Le médecin trouve tout de même un avantage à Wallet: «Cette solution permettrait de ne montrer que sa vaccination covid, mais pas les autres vaccins. Et encore moins d’autres informations médicales.» Et de manière générale, Jean Gabriel Jeannot est favorable à ce que le citoyen ait sa preuve de vaccination sous forme numérique. «Cela offre un plus par rapport au papier, mais il faut que ce système soit sûr et efficace. Attention à la protection des données, à l’identification sans équivoque des personnes ou encore à la clarté de l’information.»

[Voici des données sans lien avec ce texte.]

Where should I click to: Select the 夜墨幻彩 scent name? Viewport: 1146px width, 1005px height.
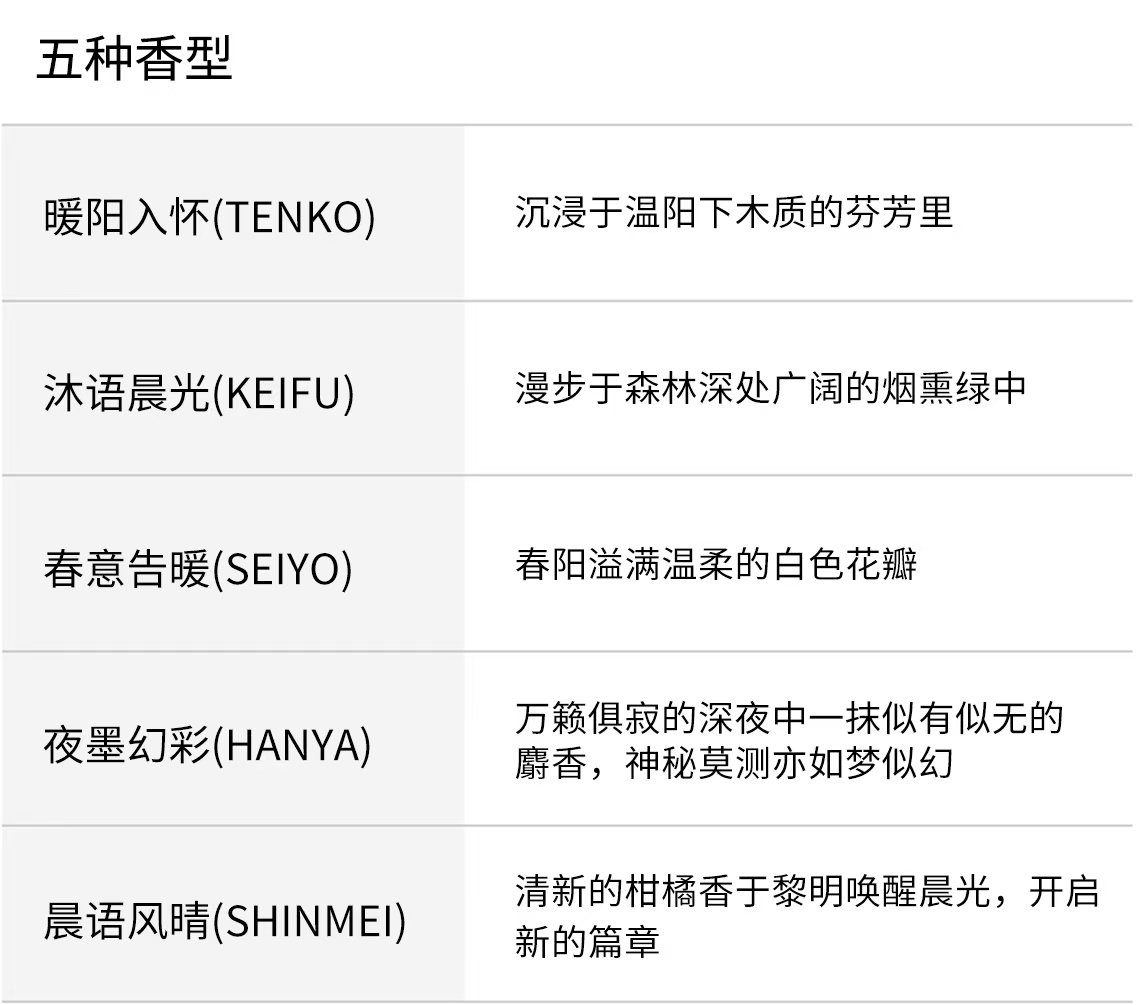[x=128, y=745]
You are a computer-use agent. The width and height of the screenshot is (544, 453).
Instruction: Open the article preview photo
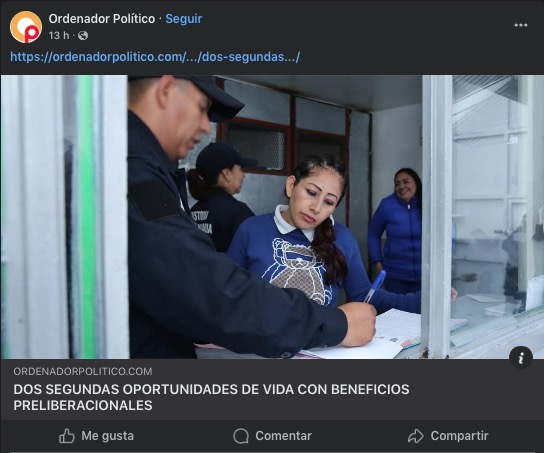(272, 217)
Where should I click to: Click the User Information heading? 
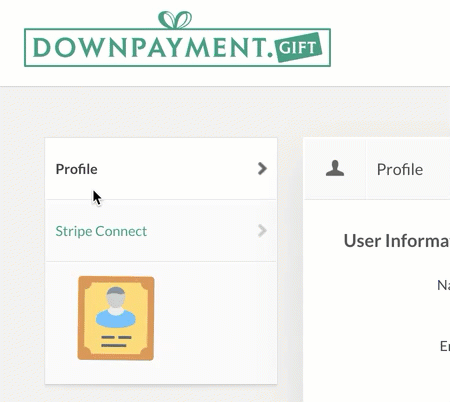(x=397, y=241)
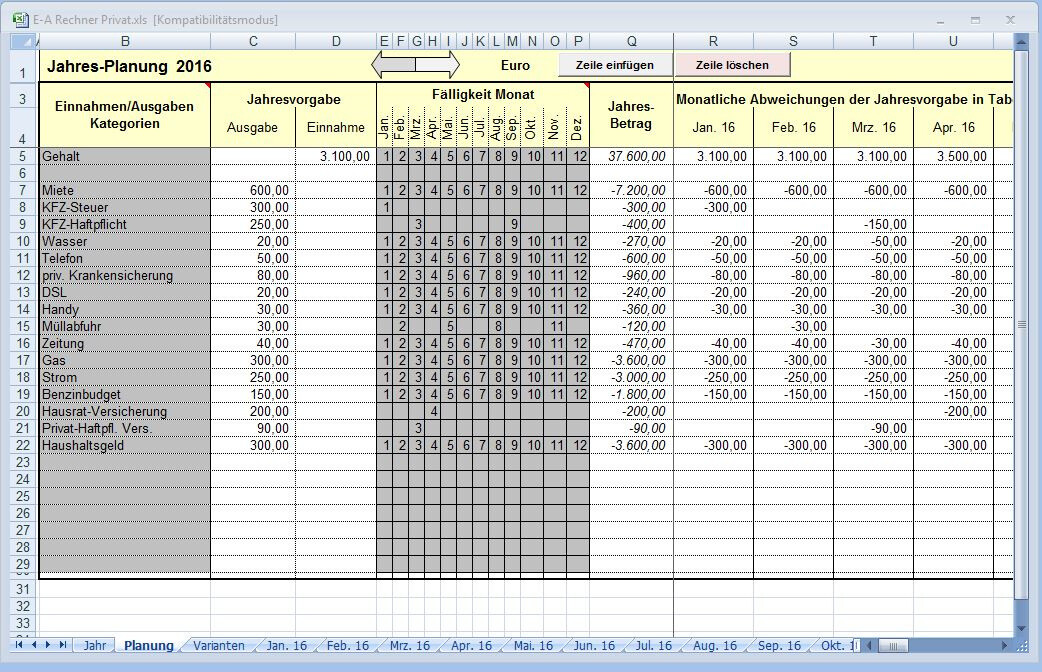The height and width of the screenshot is (672, 1042).
Task: Click vertical scrollbar up arrow
Action: point(1021,41)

Ces défis sont aussi soulignés par Sylvain Métille, avocat et professeur en protection des données et droit pénal informatique à l’Université de Lausanne: «En Suisse aussi, il faut réfléchir à la question de savoir par qui et comment seront traitées les données de vaccination, surtout si la vaccination n’a pas lieu chez le médecin traitant. Il faudra trouver un équilibre entre la protection de la sphère privée et un accès limité aux données de vaccination, d’une part, et l’intérêt public, d’autre part, à éviter que certaines personnes ne soient vaccinées plusieurs fois par exemple.» Pour Sylvain Métille, des mesures techniques et organisationnelles doivent permettre de protéger de manière efficace les données.